(Beginning of Entries supplied)

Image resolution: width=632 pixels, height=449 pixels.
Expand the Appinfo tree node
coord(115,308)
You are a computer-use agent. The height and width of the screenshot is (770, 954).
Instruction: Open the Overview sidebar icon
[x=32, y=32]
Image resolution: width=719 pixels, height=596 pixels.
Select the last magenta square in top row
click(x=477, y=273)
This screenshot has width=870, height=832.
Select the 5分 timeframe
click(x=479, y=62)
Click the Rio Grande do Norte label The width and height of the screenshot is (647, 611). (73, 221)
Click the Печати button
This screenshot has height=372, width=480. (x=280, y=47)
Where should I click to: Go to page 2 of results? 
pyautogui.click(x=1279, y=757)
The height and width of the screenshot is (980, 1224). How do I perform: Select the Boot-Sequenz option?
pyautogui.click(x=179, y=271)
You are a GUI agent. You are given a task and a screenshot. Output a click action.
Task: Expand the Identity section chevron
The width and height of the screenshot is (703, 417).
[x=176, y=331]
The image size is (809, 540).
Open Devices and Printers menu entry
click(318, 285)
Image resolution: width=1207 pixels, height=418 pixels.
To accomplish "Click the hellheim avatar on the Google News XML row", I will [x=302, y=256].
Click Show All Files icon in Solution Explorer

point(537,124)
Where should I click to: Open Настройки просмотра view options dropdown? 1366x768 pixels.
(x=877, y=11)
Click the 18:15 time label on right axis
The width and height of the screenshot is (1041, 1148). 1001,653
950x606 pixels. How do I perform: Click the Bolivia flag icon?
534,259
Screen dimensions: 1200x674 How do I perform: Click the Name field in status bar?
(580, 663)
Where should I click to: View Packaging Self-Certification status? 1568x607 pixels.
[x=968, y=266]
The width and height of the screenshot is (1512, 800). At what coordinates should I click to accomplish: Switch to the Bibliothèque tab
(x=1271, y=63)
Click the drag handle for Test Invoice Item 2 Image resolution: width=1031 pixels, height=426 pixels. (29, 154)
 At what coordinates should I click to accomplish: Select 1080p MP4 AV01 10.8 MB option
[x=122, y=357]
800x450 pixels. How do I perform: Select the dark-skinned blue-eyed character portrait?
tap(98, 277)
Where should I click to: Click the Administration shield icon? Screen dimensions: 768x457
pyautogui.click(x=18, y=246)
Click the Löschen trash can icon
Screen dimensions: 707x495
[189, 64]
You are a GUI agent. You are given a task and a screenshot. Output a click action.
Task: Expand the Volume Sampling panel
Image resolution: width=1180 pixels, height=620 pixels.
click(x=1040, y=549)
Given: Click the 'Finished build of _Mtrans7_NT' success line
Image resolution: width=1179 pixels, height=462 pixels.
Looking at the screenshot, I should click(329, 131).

(End of Entries supplied)

From the line that contains "Where should I click to: View" down to the final line of the entries, print every line exactly as it is, and only those lines.

Where should I click to: View Packaging Self-Certification status? 1568x607 pixels.
[x=968, y=266]
The width and height of the screenshot is (1512, 800). At what coordinates should I click to accomplish: Switch to the Bibliothèque tab
(x=1271, y=63)
Click the drag handle for Test Invoice Item 2 Image resolution: width=1031 pixels, height=426 pixels. (29, 154)
 At what coordinates should I click to accomplish: Select 1080p MP4 AV01 10.8 MB option
[x=122, y=357]
800x450 pixels. How do I perform: Select the dark-skinned blue-eyed character portrait?
tap(98, 277)
Where should I click to: Click the Administration shield icon? Screen dimensions: 768x457
pyautogui.click(x=18, y=246)
Click the Löschen trash can icon
Screen dimensions: 707x495
[189, 64]
You are a GUI agent. You are given a task and a screenshot. Output a click action.
Task: Expand the Volume Sampling panel
Image resolution: width=1180 pixels, height=620 pixels.
click(x=1040, y=549)
Given: Click the 'Finished build of _Mtrans7_NT' success line
Image resolution: width=1179 pixels, height=462 pixels.
Looking at the screenshot, I should click(329, 131).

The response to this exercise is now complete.